Pour éviter une cascade en faillite, avec, bien évidemment, les enjeux d'emploi qui leur seraient liés, il semble essentiel que l'État agisse sur les dettes sur lesquelles il a la main, en premier lieu les PGE, en transformant ces prêts en quasi-fonds propres afin de renforcer les entreprises sans compromettre leur avenir.
Pour autant, malgré l'importance de ce sujet, le groupe GDR souhaite décentrer, voire inverser l'angle de ce débat, en évoquant une problématique dont on ne parle presque jamais : les délais de paiement des ménages. Je parle du paiement de toutes les dépenses automatiques du début du mois, qui deviennent rapidement un poids lorsque la situation économique se dégrade. On a beaucoup entendu qu'à la faveur de la crise et du confinement, les Français avaient pu épargner près de 46 milliards d'euros, voire beaucoup plus, me semble-t-il. Pour autant, ce montant est particulièrement trompeur et marqué par de fortes disparités. Le Conseil d'analyse économique a fait notamment remarquer que les ménages des deux premiers déciles, c'est-à-dire les 20 % des ménages les plus modestes, avaient dû, lors de la crise, désépargner, voire s'endetter pour faire face aux dépenses.
De nombreux signes ne trompent pas. Des fournisseurs d'électricité font état d'une hausse des retards et des impayés, sans donner, à ce stade, de chiffres précis ; ils notent malgré tout que les trois quarts des impayés proviennent actuellement de clients habituellement non précaires. Côté logement, selon les établissements d'assurance, les impayés et les retards de versement de loyers ont augmenté de 30 % pendant la crise sanitaire, et près de 50 % des détenteurs de crédits immobiliers comptent demander un report de mensualité auprès de leur banque.

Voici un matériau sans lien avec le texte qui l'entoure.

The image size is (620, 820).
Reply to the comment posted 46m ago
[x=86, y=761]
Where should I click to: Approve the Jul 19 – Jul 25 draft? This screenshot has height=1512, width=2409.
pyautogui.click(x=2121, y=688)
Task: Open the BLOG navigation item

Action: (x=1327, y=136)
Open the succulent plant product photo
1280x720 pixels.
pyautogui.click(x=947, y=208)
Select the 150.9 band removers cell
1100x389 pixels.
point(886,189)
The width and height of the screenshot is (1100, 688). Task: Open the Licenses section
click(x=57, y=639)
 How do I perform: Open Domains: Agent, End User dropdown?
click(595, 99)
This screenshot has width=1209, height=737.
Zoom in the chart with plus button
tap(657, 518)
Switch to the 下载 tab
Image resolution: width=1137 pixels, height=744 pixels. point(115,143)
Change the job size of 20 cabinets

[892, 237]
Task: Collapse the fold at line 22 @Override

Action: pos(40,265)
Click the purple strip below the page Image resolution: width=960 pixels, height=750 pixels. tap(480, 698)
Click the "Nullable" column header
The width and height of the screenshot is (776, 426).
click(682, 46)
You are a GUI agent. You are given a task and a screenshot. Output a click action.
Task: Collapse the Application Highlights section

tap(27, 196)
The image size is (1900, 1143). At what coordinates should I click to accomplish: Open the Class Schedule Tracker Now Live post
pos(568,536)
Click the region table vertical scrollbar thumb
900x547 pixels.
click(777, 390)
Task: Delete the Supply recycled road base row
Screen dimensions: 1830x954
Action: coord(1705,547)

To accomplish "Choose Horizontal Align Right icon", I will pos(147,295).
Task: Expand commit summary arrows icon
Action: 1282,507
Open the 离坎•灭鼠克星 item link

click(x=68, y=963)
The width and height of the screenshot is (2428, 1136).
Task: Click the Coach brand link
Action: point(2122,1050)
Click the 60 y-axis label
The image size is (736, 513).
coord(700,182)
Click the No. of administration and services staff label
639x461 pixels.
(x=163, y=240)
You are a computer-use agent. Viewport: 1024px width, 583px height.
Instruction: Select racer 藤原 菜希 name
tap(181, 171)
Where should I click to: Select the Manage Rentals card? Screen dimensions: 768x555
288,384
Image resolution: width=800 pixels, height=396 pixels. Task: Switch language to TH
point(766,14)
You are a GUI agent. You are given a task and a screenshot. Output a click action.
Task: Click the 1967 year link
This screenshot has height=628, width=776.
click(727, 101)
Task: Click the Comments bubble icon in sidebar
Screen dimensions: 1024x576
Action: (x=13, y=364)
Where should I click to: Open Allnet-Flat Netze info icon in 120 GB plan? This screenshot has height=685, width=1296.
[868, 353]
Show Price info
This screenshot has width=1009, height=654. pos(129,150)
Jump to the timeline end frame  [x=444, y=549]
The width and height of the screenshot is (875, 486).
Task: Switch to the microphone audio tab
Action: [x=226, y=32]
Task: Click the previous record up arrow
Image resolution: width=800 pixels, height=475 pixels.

Le constat est similaire pour les autres crédits, comme les crédits automobiles ou les crédits à la consommation, ces fameux crédits plébiscités par les banques pour leur forte rentabilité, donnant lieu à des publicités pousse-au-crime : ils constituent de véritables bombes à retardement pour les budgets des ménages. L'UFC-Que choisir, dans une étude publiée en décembre dernier, a fait état de la forte hausse de ces crédits en 2020 ; avec cette flambée, les risques d'impayés devraient croître sensiblement en 2021, à hauteur de 40 %.
Or nous n'entendons jamais parler des délais de paiement des ménages modestes. Certes, la problématique soulevée par le débat inscrit à l'ordre du jour ne nous amène absolument pas à remettre en cause les aides aux entreprises, dès lors qu'elles sont utiles et encadrées ; nous intervenons d'ailleurs régulièrement sur ce point, essentiel dans la période que nous vivons. Mais votre tropisme vis-à-vis des entreprises est une nouvelle fois à l'oeuvre : le soutien aux ménages s'est limité à quelques aides ponctuelles ; vous n'avez pas annoncé de dispositif pour que les banques, les assurances, les fournisseurs d'énergie et de prestations de première nécessité relâchent la pression sur les ménages endettés. On aurait pu, par exemple, décider de suspendre toute mensualité de crédit en cas de diminution des revenus.
La Banque de France s'attend à un rebond des procédures de surendettement. Monsieur le secrétaire d'État, quelles mesures comptez-vous prendre pour empêcher une spirale de surendettement des ménages, ce qui constitue également un enjeu de la reprise économique ?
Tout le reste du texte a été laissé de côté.